Thanksgiving is a celebration awaited by Americans the whole year. Extended family and friends put aside work and travel long distances to reunite for a day of feasting, sitting around the holiday table, sharing memories, and giving thanks. But this year will be different. A health and economic crisis due to the pandemic may spoil the plans many had in mind. So one may ask, Is there really something to be thankful for in 2020? Absolutely. The nation faces a unique opportunity to come together despite the heavy atmosphere after the elections, to rise above the differences and beyond the physical distance.
If we look at problems and crises as a prelude and preparation for good things that will follow, we will run life instead of letting life run us. At the end of all wars there will always be peace; after all the fights, there will always be connection.
Michael Laitman
Cities across the US are ratcheting up Covid-19 restrictions amid the record-breaking resurgence of the virus, recommending that people stay at home, avoid large gatherings, and keep distance from others to prevent further contagion. Regardless of the personal decision that every American will make on how to celebrate, the spirit that inspired this festivity in the beginning is the most important aspect to highlight, a spirit which is more relevant today than ever before.

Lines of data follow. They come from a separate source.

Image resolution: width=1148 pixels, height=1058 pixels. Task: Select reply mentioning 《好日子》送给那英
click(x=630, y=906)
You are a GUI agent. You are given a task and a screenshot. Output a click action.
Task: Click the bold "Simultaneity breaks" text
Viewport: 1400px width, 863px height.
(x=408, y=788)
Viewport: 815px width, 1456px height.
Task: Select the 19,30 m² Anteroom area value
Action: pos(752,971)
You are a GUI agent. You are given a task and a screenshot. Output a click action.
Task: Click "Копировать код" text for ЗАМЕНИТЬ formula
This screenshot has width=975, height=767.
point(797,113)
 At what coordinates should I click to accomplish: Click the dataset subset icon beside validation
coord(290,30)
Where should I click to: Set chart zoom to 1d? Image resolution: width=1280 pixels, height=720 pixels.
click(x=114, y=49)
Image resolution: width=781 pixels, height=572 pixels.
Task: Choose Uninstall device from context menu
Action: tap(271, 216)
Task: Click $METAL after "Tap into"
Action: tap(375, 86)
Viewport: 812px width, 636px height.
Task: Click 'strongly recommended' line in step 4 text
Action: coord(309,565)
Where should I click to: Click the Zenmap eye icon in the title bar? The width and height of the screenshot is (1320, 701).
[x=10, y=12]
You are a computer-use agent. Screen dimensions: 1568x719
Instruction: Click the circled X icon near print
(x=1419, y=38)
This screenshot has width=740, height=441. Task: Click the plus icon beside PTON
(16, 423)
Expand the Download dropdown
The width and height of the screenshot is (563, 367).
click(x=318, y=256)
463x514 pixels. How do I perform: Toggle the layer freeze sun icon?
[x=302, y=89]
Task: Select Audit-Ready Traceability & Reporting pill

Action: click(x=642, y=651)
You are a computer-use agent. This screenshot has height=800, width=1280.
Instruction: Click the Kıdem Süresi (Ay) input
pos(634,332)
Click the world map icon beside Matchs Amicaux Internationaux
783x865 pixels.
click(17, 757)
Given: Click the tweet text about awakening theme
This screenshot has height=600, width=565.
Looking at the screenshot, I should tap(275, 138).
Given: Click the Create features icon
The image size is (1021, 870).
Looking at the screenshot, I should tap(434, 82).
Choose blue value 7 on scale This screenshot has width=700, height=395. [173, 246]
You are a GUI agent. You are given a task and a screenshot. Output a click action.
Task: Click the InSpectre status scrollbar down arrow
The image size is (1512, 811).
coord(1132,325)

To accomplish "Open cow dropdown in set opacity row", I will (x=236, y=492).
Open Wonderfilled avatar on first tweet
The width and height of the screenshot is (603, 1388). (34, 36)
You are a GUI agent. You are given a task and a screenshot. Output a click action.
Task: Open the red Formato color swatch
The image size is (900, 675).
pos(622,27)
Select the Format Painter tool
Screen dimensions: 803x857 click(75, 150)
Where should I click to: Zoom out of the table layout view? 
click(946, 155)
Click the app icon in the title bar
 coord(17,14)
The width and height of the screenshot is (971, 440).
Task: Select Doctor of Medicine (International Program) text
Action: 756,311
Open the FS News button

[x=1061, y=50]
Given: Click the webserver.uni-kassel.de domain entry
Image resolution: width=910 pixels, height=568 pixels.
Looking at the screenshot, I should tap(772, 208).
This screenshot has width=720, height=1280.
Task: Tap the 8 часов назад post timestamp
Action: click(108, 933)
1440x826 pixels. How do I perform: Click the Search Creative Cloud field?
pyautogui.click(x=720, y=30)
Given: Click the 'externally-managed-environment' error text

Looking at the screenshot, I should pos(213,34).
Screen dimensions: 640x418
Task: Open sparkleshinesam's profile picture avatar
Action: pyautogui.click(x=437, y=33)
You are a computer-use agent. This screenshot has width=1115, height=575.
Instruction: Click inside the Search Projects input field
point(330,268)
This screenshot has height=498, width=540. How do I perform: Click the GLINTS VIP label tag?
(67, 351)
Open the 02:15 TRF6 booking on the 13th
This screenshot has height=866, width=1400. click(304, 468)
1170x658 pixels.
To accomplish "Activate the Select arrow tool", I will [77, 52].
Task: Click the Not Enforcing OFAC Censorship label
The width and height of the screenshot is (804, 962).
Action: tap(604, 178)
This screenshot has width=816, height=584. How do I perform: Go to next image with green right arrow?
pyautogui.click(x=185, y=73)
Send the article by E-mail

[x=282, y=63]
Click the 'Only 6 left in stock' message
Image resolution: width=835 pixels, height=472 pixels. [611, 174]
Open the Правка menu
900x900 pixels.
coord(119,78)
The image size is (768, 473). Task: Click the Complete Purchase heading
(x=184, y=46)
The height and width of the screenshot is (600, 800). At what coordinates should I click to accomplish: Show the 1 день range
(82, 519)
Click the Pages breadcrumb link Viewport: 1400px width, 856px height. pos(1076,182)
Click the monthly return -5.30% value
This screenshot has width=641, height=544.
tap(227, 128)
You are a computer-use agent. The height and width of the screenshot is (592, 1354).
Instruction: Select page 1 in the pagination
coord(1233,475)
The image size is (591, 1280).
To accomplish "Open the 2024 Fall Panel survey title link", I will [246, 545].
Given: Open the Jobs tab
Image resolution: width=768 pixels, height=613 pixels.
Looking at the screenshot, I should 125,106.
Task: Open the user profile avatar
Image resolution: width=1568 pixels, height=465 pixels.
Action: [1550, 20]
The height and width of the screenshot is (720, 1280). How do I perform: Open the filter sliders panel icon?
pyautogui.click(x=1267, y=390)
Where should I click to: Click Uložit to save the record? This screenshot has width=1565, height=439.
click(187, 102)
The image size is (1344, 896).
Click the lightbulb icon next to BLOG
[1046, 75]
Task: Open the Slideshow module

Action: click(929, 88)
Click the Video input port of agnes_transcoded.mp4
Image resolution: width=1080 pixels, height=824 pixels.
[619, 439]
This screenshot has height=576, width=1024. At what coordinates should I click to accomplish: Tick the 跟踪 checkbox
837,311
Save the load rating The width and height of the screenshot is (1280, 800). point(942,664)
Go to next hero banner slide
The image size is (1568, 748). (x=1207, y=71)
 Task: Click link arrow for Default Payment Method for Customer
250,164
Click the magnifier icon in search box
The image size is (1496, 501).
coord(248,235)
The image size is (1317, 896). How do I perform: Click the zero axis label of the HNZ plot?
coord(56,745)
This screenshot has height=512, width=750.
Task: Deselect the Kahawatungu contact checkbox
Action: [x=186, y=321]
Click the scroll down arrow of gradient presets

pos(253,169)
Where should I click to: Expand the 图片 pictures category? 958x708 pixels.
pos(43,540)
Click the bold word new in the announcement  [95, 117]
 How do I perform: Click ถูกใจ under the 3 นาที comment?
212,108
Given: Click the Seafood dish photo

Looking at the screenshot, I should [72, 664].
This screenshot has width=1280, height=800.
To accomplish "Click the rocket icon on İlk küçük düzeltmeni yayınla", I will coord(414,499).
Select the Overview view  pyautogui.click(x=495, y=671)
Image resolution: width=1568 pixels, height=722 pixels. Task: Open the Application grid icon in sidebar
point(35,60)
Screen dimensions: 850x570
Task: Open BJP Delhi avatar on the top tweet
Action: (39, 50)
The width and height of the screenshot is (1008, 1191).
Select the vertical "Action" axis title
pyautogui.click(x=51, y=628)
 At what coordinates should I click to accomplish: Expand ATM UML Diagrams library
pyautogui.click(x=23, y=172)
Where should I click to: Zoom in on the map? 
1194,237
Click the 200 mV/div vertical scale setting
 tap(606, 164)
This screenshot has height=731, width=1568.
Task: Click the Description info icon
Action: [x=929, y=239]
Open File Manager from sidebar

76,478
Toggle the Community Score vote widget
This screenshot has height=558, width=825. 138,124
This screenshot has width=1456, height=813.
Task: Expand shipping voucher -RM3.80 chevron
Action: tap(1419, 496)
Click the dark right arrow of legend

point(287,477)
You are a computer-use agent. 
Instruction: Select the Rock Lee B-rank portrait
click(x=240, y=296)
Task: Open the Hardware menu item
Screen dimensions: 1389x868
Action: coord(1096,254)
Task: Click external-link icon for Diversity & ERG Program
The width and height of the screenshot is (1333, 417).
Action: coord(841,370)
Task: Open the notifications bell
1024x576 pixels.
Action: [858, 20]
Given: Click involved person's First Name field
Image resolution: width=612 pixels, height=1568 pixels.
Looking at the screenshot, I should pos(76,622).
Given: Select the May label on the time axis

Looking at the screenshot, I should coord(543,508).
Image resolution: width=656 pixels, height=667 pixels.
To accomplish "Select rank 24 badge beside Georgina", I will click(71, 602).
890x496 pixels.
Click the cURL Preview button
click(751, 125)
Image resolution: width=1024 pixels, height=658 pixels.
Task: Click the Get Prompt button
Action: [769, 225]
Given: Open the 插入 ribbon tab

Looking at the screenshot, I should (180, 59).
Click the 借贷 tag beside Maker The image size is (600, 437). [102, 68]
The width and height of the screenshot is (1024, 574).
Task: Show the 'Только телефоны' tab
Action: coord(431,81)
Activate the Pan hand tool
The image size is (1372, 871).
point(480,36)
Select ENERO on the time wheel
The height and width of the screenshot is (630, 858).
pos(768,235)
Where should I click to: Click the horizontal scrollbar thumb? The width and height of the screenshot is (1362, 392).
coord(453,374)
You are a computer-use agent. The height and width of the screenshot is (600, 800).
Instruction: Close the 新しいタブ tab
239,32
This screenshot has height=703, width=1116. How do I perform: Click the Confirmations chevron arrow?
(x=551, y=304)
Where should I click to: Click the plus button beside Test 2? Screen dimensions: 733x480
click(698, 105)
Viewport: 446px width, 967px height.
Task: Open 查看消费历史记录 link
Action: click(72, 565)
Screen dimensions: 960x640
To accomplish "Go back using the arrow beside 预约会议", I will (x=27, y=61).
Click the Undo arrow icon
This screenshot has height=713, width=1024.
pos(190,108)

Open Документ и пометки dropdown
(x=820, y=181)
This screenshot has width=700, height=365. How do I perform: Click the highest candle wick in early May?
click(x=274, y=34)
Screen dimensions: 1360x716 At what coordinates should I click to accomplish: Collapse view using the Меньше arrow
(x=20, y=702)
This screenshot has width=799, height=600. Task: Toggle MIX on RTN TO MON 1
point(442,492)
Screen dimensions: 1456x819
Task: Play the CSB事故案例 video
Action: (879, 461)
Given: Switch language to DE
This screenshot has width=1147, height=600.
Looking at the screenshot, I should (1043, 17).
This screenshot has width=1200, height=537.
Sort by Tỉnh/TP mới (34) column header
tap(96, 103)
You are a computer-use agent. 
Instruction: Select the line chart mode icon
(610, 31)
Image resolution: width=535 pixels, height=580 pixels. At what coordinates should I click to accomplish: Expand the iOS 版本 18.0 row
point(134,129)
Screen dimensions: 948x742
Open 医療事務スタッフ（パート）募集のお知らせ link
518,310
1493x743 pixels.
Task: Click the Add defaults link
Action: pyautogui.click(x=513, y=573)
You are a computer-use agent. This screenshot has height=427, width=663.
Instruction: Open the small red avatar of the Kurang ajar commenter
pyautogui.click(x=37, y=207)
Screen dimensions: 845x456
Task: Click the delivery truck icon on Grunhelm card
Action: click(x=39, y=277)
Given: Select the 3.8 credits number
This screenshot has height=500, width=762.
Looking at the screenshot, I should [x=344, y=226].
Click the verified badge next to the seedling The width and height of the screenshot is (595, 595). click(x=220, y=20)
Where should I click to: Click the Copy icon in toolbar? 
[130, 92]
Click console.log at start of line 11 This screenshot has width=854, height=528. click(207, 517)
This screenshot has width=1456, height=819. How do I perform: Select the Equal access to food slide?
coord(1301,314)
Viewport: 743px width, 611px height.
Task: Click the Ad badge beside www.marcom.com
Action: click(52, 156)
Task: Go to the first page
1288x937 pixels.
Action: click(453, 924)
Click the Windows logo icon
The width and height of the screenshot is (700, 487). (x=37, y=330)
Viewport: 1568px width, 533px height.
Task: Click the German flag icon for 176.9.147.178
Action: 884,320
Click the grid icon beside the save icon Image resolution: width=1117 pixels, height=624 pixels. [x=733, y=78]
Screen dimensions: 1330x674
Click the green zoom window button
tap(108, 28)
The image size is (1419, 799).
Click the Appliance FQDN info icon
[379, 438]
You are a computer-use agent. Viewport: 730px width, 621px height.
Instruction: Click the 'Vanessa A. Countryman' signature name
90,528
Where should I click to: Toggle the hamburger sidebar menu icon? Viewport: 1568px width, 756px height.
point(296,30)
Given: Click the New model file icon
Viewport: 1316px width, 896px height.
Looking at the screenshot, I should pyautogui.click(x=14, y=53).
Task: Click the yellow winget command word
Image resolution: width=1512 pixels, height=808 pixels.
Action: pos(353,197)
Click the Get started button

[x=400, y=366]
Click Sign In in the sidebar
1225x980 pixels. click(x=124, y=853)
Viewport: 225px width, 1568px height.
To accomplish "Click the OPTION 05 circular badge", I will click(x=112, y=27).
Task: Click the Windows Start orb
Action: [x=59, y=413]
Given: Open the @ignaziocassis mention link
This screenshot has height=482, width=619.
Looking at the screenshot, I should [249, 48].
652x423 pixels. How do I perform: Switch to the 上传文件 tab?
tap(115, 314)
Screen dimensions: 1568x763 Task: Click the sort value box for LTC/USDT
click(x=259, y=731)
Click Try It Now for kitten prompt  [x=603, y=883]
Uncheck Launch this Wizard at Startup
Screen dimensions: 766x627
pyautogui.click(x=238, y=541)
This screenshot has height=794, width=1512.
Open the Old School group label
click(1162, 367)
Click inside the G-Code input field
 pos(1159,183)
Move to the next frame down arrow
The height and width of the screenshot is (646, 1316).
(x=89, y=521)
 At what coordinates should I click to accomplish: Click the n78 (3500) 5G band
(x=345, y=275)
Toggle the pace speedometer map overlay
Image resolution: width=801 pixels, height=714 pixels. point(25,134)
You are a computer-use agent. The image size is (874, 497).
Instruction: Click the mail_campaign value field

One of the most popular explanations of the origin of this holiday dates back to 1621 when colonists and Wampanoag Indians shared an autumn feast in Plymouth, Massachusetts to express their gratitude to God for the abundant harvest season. But it wasn’t actually until 1863 that President Abraham Lincoln proclaimed Thanksgiving as a national holiday in November.
Much of the credit for the establishment of the holiday is attributed to Sarah Josepha Hale, a widow from New Hampshire who worked as a writer to support her five children. She published a novel that devoted an entire chapter to envisioning a Thanksgiving dinner. For decades, she tirelessly lobbied and demanded from officials that they designate such a holiday until she finally reached Lincoln and convinced him to do it. She firmly believed that Thanksgiving would reunite the United States, help heal the wounds of the nation and bridge the gaps that threatened to tear the country apart in the aftermath of the devastating Civil War.
Where can we find the Sarah Hale of today in America who can pressure the country to unite? Where is the woman who will come to unite us against all adversaries and pestilence until we achieve peace and progress as a society in any place in the world, a state that can only result from our human connection? Unfortunately, no such figure is seen on the horizon.
It is remarkable how many years ago a lone woman was able to influence the head of state and oblige him to establish a national day of unification for generations to come. Even today, when women have gained so much in status and in political influence, it is very difficult for us to imagine how a woman could come and convince American leaders to sit together and “smoke the peace pipe.”
And yet, there still remains much to celebrate on Thanksgiving. First, the very foundation of the American nation is marked by historical initiatives like Sarah’s, aimed at the unification of people, initiatives which can serve as an example to the entire world. And second, for the first time in history, Thanksgiving this year finds America and the entire world in one common scenario in which we all realize that we are in this thing together.
The crisis created by the exhausting global plague has immersed the entire planet in basically the same predicament. The virus does not distinguish between Republican and Democrat, right and left, north and south, east and west, all are under pressure to unite in order to overcome the crisis. It is as if the Supreme Force itself is testing us—nature versus the human being.
So what should we be thankful for and to whom? To the Supreme Force that has placed us in one pot, the entire planet, in which we see the human fault line that requires healing and repair. It is telling us that even if we have technically built everything right, our mental and emotional state is so damaged that a new kind of Thanksgiving celebration is required, one in which people will need to overcome the differences and connect in their hearts.
We need to thank nature for evil as well as for good, as it directs us to pursue love and connection for humanity to succeed. Bad things are revealed so we can also later appreciate them as good, since without them we could not have achieved good. Like a person with no appetite, how can anyone enjoy a feast without the preceding hunger?
If we look at problems and crises as a prelude and preparation for good things that will follow, we will run life instead of letting life run us. At the end of all wars there will always be peace; after all the fights, there will always be connection. Now is the time to build the strongest force of all, the power of the connection between us. It is the only power that will let us discover a promising future ahead of us.